**What to do:** Give back exactly the lines starting at the one with "1024x615 pixels." and ending at the last line of the data below. Pictures are not part of the copy.

==================================================

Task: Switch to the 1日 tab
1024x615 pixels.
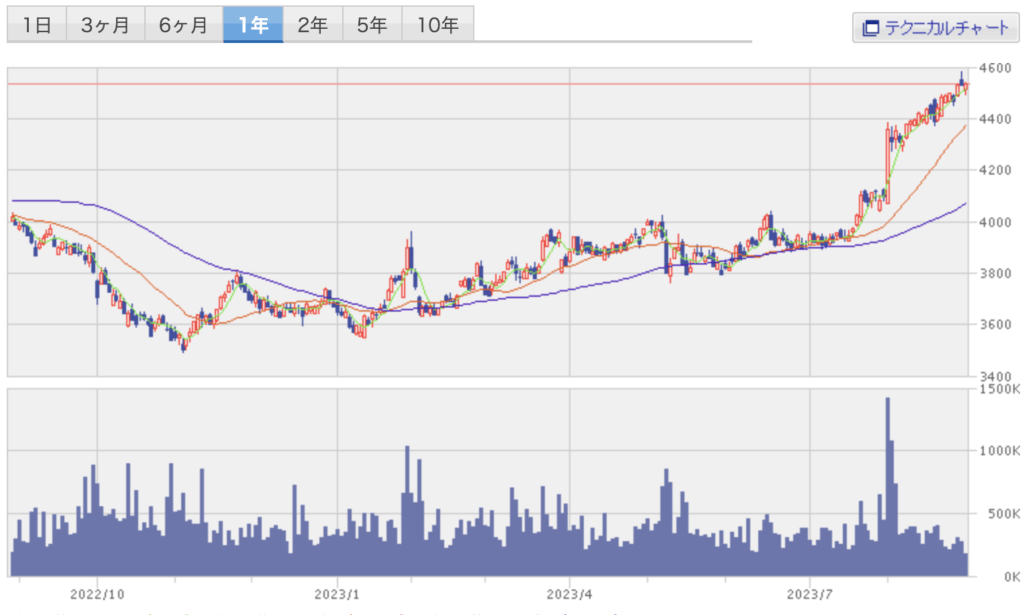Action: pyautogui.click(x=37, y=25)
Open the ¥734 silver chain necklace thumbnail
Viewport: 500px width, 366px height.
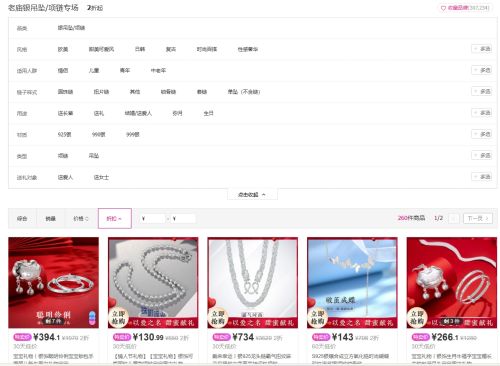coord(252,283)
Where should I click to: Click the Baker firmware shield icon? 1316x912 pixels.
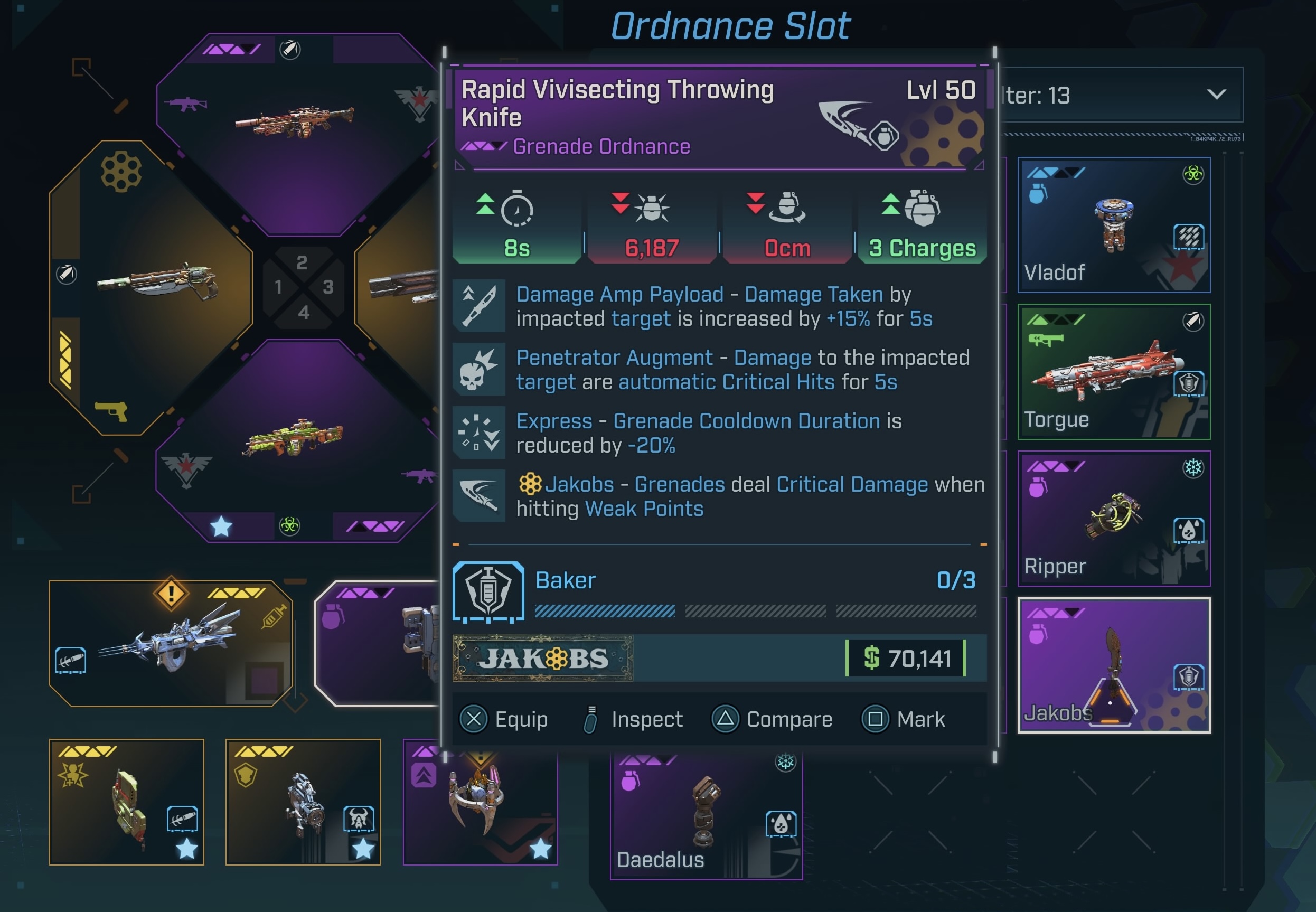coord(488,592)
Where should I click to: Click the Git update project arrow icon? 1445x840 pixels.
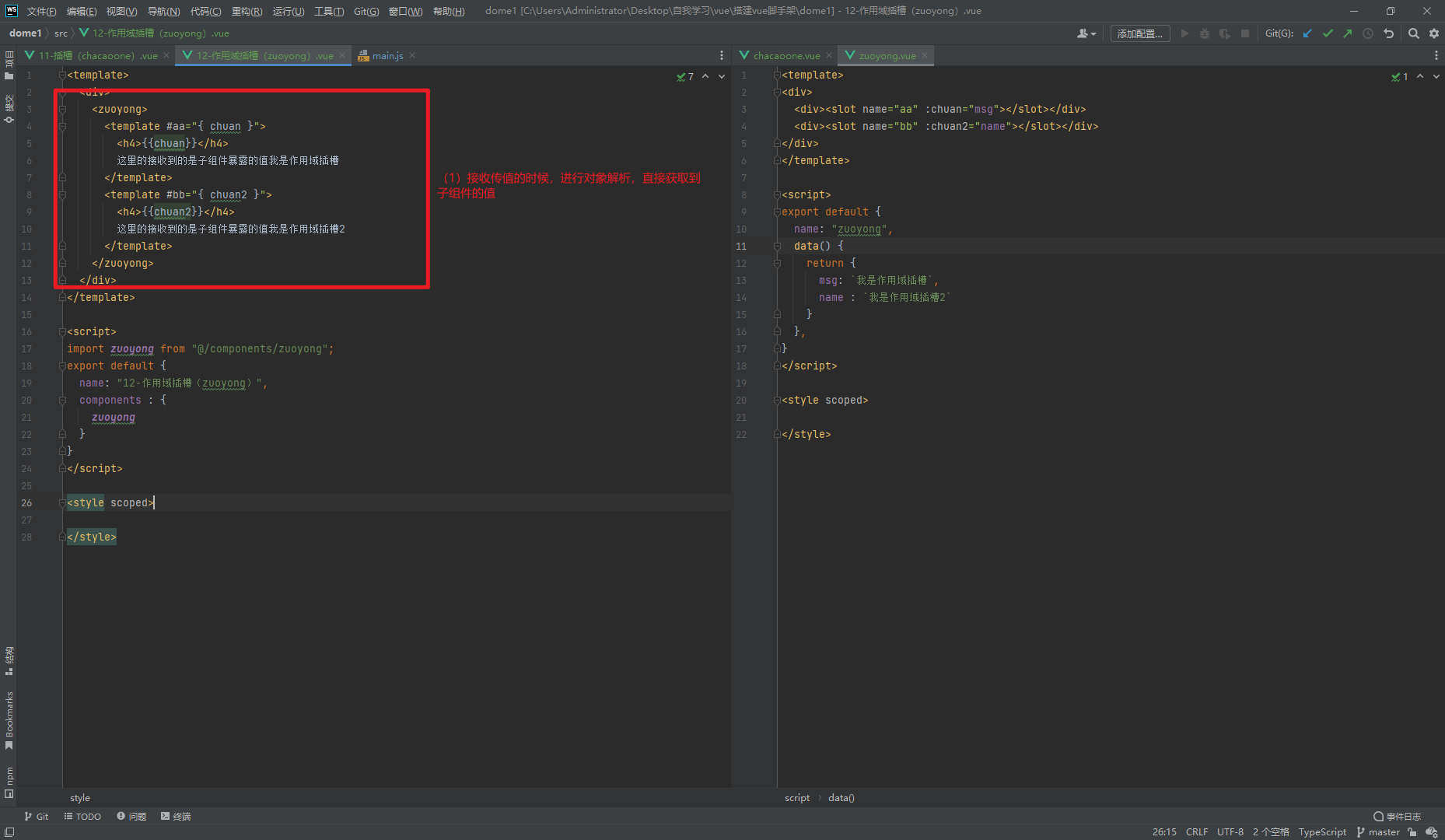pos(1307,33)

==================================================

**Output for this task:**
1024x615 pixels.
Action: pyautogui.click(x=37, y=25)
Open the ¥734 silver chain necklace thumbnail
Viewport: 500px width, 366px height.
coord(252,283)
Where should I click to: Click the Baker firmware shield icon? 1316x912 pixels.
coord(488,592)
Where should I click to: Click the Git update project arrow icon? 1445x840 pixels.
pos(1307,33)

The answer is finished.